----- Information

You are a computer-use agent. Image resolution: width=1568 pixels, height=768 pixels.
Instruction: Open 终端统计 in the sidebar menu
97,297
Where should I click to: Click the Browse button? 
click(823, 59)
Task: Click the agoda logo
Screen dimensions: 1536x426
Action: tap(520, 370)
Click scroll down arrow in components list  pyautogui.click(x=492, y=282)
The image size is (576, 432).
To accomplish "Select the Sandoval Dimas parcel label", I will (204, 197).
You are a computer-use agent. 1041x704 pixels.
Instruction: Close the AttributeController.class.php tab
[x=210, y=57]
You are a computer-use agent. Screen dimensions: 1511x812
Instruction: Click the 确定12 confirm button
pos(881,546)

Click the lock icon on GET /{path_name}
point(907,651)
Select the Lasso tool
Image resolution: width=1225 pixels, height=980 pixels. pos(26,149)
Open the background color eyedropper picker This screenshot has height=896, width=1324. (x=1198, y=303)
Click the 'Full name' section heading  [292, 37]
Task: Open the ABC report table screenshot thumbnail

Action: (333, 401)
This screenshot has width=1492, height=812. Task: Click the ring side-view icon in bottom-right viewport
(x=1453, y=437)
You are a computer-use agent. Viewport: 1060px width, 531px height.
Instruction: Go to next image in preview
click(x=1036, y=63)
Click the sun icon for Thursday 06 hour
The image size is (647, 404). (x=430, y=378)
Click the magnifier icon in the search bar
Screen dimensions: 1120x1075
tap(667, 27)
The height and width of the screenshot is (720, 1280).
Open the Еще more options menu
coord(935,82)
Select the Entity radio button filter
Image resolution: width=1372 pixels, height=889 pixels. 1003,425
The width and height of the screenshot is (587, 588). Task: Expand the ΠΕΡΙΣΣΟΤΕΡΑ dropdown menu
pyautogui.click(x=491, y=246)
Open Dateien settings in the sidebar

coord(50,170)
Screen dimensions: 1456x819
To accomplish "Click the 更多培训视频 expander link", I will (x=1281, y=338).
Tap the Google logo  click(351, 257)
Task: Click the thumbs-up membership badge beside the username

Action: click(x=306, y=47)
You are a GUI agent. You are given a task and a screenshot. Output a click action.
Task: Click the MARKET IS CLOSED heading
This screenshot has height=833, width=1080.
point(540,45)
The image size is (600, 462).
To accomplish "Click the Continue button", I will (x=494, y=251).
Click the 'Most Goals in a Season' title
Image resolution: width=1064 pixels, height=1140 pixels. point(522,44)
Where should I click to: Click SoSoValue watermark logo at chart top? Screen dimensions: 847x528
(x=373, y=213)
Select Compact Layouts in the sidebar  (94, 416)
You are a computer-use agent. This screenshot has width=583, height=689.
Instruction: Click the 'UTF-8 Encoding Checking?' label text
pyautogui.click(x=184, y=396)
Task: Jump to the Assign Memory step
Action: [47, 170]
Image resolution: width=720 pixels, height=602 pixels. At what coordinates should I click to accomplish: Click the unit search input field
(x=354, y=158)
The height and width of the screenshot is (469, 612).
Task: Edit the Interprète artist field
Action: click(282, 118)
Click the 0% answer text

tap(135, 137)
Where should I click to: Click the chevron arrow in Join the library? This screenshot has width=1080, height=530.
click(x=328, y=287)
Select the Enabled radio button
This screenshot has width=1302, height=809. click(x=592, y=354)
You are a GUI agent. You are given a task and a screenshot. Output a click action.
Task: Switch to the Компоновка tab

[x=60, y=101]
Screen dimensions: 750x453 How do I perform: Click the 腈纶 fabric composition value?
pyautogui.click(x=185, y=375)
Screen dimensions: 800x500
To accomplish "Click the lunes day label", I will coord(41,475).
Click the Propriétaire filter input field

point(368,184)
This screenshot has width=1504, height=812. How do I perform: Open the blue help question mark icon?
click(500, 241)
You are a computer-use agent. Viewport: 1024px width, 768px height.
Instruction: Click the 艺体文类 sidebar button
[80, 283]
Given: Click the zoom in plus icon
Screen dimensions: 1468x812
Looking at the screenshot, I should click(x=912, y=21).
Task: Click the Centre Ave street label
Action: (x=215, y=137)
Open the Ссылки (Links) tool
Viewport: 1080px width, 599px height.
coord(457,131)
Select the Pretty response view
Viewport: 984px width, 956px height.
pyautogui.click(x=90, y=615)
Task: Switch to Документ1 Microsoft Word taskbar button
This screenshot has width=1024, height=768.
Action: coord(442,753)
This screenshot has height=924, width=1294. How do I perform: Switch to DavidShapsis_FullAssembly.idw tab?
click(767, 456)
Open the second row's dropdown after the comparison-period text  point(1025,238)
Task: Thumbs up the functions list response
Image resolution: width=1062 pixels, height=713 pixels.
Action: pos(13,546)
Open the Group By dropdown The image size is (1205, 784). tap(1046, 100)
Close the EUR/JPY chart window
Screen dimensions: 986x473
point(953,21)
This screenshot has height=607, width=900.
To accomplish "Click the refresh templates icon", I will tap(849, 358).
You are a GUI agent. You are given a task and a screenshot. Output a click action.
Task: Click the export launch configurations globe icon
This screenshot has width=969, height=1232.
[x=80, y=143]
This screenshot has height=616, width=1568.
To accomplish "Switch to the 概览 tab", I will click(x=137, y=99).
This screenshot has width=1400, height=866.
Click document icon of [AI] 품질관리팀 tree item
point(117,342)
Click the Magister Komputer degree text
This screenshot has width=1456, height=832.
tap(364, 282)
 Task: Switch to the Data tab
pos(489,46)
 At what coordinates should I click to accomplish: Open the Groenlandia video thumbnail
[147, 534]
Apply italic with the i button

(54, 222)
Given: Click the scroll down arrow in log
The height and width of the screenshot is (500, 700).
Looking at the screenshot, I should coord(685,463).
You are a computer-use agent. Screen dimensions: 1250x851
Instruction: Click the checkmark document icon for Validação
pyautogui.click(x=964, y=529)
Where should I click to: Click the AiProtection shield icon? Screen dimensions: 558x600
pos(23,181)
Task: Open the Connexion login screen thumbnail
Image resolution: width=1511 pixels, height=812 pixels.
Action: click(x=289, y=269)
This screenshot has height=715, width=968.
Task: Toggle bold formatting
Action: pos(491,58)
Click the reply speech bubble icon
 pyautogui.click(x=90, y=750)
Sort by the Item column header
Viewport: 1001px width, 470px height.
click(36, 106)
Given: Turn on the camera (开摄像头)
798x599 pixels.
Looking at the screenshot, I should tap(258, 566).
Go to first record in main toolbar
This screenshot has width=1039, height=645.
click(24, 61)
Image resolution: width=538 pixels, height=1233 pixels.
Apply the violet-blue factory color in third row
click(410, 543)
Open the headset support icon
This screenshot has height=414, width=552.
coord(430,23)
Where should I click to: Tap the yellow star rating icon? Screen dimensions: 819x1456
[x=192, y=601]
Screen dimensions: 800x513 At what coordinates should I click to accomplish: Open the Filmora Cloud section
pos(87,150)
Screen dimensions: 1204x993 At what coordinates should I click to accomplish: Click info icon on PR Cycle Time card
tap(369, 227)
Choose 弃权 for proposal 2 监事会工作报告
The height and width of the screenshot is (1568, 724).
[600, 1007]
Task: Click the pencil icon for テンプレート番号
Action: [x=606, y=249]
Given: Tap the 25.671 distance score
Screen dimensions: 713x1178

----------

Word for word, reproduce the lines of the listing from the first one through the line containing "Click the 'Full", and no more.

● Solution for this problem
You are a computer-use agent. Image resolution: width=1568 pixels, height=768 pixels.
Instruction: Open 终端统计 in the sidebar menu
97,297
Where should I click to: Click the Browse button? 
click(823, 59)
Task: Click the agoda logo
Screen dimensions: 1536x426
Action: tap(520, 370)
Click scroll down arrow in components list  pyautogui.click(x=492, y=282)
The image size is (576, 432).
To accomplish "Select the Sandoval Dimas parcel label", I will (204, 197).
You are a computer-use agent. 1041x704 pixels.
Instruction: Close the AttributeController.class.php tab
[x=210, y=57]
You are a computer-use agent. Screen dimensions: 1511x812
Instruction: Click the 确定12 confirm button
pos(881,546)

Click the lock icon on GET /{path_name}
point(907,651)
Select the Lasso tool
Image resolution: width=1225 pixels, height=980 pixels. pos(26,149)
Open the background color eyedropper picker This screenshot has height=896, width=1324. (x=1198, y=303)
Click the 'Full name' section heading  [292, 37]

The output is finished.